▶ **What you will do**
Find each line in the records below that contains the word "Instagram", and copy it out.

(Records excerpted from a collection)
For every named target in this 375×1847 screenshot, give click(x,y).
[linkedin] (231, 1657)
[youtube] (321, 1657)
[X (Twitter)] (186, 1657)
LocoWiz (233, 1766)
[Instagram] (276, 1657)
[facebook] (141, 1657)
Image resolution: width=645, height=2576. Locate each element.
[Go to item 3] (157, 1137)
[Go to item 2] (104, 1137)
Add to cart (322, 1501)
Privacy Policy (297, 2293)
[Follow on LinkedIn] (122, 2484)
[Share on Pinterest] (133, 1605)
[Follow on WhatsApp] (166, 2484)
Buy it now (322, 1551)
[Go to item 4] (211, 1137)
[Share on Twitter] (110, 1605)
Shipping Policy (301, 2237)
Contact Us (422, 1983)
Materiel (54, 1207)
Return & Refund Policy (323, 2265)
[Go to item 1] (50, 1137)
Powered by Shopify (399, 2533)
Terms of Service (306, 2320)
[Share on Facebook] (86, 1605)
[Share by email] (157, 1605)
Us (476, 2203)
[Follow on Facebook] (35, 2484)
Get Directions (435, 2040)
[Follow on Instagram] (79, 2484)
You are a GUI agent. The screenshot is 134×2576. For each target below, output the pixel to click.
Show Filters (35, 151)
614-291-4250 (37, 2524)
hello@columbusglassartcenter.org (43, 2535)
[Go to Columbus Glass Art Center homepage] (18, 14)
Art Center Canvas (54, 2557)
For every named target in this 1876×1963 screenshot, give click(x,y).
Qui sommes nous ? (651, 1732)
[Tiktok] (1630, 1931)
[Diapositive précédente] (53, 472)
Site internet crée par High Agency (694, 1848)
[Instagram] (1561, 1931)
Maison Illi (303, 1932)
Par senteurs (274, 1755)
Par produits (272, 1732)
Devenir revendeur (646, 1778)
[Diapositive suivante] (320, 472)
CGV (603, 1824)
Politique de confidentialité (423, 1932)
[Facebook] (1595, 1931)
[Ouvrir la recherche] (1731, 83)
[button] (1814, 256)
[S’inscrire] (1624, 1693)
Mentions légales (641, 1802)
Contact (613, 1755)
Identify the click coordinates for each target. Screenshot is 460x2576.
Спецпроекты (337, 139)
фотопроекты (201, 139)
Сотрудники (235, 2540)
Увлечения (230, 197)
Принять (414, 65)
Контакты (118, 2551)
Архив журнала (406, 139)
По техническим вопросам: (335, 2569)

▶ **Exercise output**
[Instagram] (276, 1657)
[Follow on Instagram] (79, 2484)
[Instagram] (1561, 1931)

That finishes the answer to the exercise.